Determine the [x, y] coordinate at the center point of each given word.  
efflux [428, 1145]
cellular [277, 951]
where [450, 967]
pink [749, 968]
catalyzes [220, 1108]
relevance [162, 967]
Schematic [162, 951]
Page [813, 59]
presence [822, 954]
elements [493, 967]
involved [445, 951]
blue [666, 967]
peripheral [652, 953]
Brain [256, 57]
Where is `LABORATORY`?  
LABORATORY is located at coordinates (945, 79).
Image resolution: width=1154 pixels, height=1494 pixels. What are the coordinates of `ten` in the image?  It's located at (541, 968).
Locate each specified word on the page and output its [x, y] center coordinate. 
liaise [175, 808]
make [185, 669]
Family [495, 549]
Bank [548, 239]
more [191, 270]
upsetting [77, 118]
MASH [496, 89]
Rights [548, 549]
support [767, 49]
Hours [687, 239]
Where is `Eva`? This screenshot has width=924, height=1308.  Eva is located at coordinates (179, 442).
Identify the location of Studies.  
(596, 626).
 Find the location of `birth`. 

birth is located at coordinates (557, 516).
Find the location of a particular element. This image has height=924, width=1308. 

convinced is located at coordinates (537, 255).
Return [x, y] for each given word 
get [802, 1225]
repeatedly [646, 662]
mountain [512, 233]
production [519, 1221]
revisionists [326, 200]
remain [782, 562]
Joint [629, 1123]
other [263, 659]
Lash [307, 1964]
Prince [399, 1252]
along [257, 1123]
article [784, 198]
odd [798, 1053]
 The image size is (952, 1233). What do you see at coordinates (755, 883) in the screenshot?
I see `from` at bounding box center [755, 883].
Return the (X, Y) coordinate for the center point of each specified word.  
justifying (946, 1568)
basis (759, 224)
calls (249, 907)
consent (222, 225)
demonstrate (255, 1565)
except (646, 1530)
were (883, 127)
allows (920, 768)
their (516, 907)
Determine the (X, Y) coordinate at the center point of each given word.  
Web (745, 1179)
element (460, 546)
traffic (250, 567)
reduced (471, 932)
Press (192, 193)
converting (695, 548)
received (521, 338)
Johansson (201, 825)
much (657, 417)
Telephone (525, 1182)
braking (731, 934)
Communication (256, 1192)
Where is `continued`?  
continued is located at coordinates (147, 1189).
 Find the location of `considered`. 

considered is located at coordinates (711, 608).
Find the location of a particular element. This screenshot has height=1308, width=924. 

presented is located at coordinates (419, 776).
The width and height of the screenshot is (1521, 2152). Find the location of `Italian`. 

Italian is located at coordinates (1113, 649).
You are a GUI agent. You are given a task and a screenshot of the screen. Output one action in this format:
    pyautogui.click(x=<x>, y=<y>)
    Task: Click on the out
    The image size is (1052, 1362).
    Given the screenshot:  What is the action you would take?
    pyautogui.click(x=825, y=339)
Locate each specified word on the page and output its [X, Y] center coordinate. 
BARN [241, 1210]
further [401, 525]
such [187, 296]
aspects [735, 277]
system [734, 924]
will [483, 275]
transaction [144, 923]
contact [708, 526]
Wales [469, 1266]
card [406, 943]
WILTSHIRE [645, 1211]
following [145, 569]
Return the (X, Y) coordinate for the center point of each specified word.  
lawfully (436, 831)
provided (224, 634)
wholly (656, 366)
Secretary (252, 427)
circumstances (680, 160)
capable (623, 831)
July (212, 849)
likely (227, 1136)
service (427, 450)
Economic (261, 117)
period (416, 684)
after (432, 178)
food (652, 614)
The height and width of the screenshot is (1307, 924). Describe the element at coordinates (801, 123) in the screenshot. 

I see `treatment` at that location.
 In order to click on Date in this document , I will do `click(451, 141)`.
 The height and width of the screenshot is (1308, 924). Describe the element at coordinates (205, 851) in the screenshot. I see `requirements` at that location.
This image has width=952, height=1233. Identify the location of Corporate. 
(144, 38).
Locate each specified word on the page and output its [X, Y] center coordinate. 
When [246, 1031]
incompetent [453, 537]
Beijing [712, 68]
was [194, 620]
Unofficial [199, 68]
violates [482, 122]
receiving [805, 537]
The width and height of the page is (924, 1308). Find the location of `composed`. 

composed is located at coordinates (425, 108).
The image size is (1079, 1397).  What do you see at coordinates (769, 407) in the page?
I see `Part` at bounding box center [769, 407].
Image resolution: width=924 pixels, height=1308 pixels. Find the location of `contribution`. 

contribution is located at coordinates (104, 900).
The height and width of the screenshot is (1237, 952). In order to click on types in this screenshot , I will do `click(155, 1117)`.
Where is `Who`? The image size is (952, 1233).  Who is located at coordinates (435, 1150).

--------------------------------

INSTRUCTIONS TO FOLLOW
Copy the data above line for line, keeping every character the same.

ANSWER TO THE TASK
Determine the [x, y] coordinate at the center point of each given word.  
efflux [428, 1145]
cellular [277, 951]
where [450, 967]
pink [749, 968]
catalyzes [220, 1108]
relevance [162, 967]
Schematic [162, 951]
Page [813, 59]
presence [822, 954]
elements [493, 967]
involved [445, 951]
blue [666, 967]
peripheral [652, 953]
Brain [256, 57]
Where is `LABORATORY`?  
LABORATORY is located at coordinates (945, 79).
Image resolution: width=1154 pixels, height=1494 pixels. What are the coordinates of `ten` in the image?  It's located at (541, 968).
Locate each specified word on the page and output its [x, y] center coordinate. 
liaise [175, 808]
make [185, 669]
Family [495, 549]
Bank [548, 239]
more [191, 270]
upsetting [77, 118]
MASH [496, 89]
Rights [548, 549]
support [767, 49]
Hours [687, 239]
Where is `Eva`? This screenshot has width=924, height=1308.  Eva is located at coordinates (179, 442).
Identify the location of Studies.  
(596, 626).
 Find the location of `birth`. 

birth is located at coordinates (557, 516).
Find the location of a particular element. This image has height=924, width=1308. 

convinced is located at coordinates (537, 255).
Return [x, y] for each given word 
get [802, 1225]
repeatedly [646, 662]
mountain [512, 233]
production [519, 1221]
revisionists [326, 200]
remain [782, 562]
Joint [629, 1123]
other [263, 659]
Lash [307, 1964]
Prince [399, 1252]
along [257, 1123]
article [784, 198]
odd [798, 1053]
 The image size is (952, 1233). What do you see at coordinates (755, 883) in the screenshot?
I see `from` at bounding box center [755, 883].
Return the (X, Y) coordinate for the center point of each specified word.  
justifying (946, 1568)
basis (759, 224)
calls (249, 907)
consent (222, 225)
demonstrate (255, 1565)
except (646, 1530)
were (883, 127)
allows (920, 768)
their (516, 907)
Determine the (X, Y) coordinate at the center point of each given word.  
Web (745, 1179)
element (460, 546)
traffic (250, 567)
reduced (471, 932)
Press (192, 193)
converting (695, 548)
received (521, 338)
Johansson (201, 825)
much (657, 417)
Telephone (525, 1182)
braking (731, 934)
Communication (256, 1192)
Where is `continued`?  
continued is located at coordinates (147, 1189).
 Find the location of `considered`. 

considered is located at coordinates (711, 608).
Find the location of a particular element. This screenshot has height=1308, width=924. 

presented is located at coordinates (419, 776).
The width and height of the screenshot is (1521, 2152). Find the location of `Italian`. 

Italian is located at coordinates (1113, 649).
You are a GUI agent. You are given a task and a screenshot of the screen. Output one action in this format:
    pyautogui.click(x=<x>, y=<y>)
    Task: Click on the out
    The image size is (1052, 1362).
    Given the screenshot:  What is the action you would take?
    pyautogui.click(x=825, y=339)
Locate each specified word on the page and output its [X, Y] center coordinate. 
BARN [241, 1210]
further [401, 525]
such [187, 296]
aspects [735, 277]
system [734, 924]
will [483, 275]
transaction [144, 923]
contact [708, 526]
Wales [469, 1266]
card [406, 943]
WILTSHIRE [645, 1211]
following [145, 569]
Return the (X, Y) coordinate for the center point of each specified word.  
lawfully (436, 831)
provided (224, 634)
wholly (656, 366)
Secretary (252, 427)
circumstances (680, 160)
capable (623, 831)
July (212, 849)
likely (227, 1136)
service (427, 450)
Economic (261, 117)
period (416, 684)
after (432, 178)
food (652, 614)
The height and width of the screenshot is (1307, 924). Describe the element at coordinates (801, 123) in the screenshot. 

I see `treatment` at that location.
 In order to click on Date in this document , I will do `click(451, 141)`.
 The height and width of the screenshot is (1308, 924). Describe the element at coordinates (205, 851) in the screenshot. I see `requirements` at that location.
This image has width=952, height=1233. Identify the location of Corporate. 
(144, 38).
Locate each specified word on the page and output its [X, Y] center coordinate. 
When [246, 1031]
incompetent [453, 537]
Beijing [712, 68]
was [194, 620]
Unofficial [199, 68]
violates [482, 122]
receiving [805, 537]
The width and height of the page is (924, 1308). Find the location of `composed`. 

composed is located at coordinates (425, 108).
The image size is (1079, 1397).  What do you see at coordinates (769, 407) in the page?
I see `Part` at bounding box center [769, 407].
Image resolution: width=924 pixels, height=1308 pixels. Find the location of `contribution`. 

contribution is located at coordinates (104, 900).
The height and width of the screenshot is (1237, 952). In order to click on types in this screenshot , I will do `click(155, 1117)`.
Where is `Who`? The image size is (952, 1233).  Who is located at coordinates (435, 1150).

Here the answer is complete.